[Supplied text]
--- START ---

The disposal is starting to trip on overload more and more lately. Here’s a text from my wife. I guess I’ll be changing my “sink blender” soon.


----------



## OpenSights (Mar 23, 2015)

Debo22 said:


> The disposal is starting to trip on overload more and more lately. Here’s a text from my wife. I guess I’ll be changing my “sink blender” soon.


Time to upgrade to a sink smoothie ninja!


----------



## skoronesa (Oct 27, 2015)

I have a 220v sewer pump that would be pretty sweet to mount under the sink upside down 






.


----------



## ShtRnsdownhill (Jan 13, 2016)

your all over thinking it, disconnect the drain pipes and put a 5 gallon bucket under the sink to catch anything you want to push through the hole in the bottom of the sink..then just empty out the window..

--- END ---

(Items from a dataset)
--- START ---

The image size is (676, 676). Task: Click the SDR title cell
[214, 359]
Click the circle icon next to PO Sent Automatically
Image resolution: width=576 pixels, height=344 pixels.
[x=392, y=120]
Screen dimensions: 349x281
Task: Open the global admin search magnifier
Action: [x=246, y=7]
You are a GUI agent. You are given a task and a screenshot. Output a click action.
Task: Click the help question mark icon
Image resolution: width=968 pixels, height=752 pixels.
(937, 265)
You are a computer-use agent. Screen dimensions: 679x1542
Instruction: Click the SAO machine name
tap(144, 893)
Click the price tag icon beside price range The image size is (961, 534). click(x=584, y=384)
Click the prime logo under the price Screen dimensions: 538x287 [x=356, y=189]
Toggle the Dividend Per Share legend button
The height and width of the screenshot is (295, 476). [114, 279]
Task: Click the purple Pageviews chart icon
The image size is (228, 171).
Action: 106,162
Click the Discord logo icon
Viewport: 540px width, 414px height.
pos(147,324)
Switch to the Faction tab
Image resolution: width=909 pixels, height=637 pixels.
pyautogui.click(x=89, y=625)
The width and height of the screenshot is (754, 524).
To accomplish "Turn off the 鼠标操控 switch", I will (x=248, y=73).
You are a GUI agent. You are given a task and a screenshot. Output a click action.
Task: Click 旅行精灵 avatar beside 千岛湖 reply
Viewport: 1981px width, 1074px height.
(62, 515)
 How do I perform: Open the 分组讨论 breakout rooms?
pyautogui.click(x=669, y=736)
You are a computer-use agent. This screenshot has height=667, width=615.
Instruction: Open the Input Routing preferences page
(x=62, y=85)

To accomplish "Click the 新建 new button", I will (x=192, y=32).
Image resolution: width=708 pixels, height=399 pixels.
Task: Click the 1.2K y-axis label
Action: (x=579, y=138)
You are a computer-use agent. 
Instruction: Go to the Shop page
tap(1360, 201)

--- END ---

[What to do]
1/ Answer these questions about the forum thread on the sink disposal.
(a) What does the first poster say the disposal has been doing more and more lately?
(b) What voltage is the sewer pump that skoronesa mentions?
(c) What size of bucket does ShtRnsdownhill suggest putting under the sink?
2/ Extend the forum thread about the sink disposal beyond its final post.

[Responses for each task]
1/
(a) It has been starting to trip on overload.
(b) 220v.
(c) A 5 gallon bucket.

2/
----------



## OpenSights (Mar 23, 2015)

ShtRnsdownhill said:


> your all over thinking it, disconnect the drain pipes and put a 5 gallon bucket under the sink to catch anything you want to push through the hole in the bottom of the sink..then just empty out the window..


OMG! All you have to do is dump the disposal into a 5 gallon bucket, outlet like a drum trap, could even add a separator for grease! Home Depot special! Duct tape required.


----------



## Logtec (Jun 3, 2018)

Nice!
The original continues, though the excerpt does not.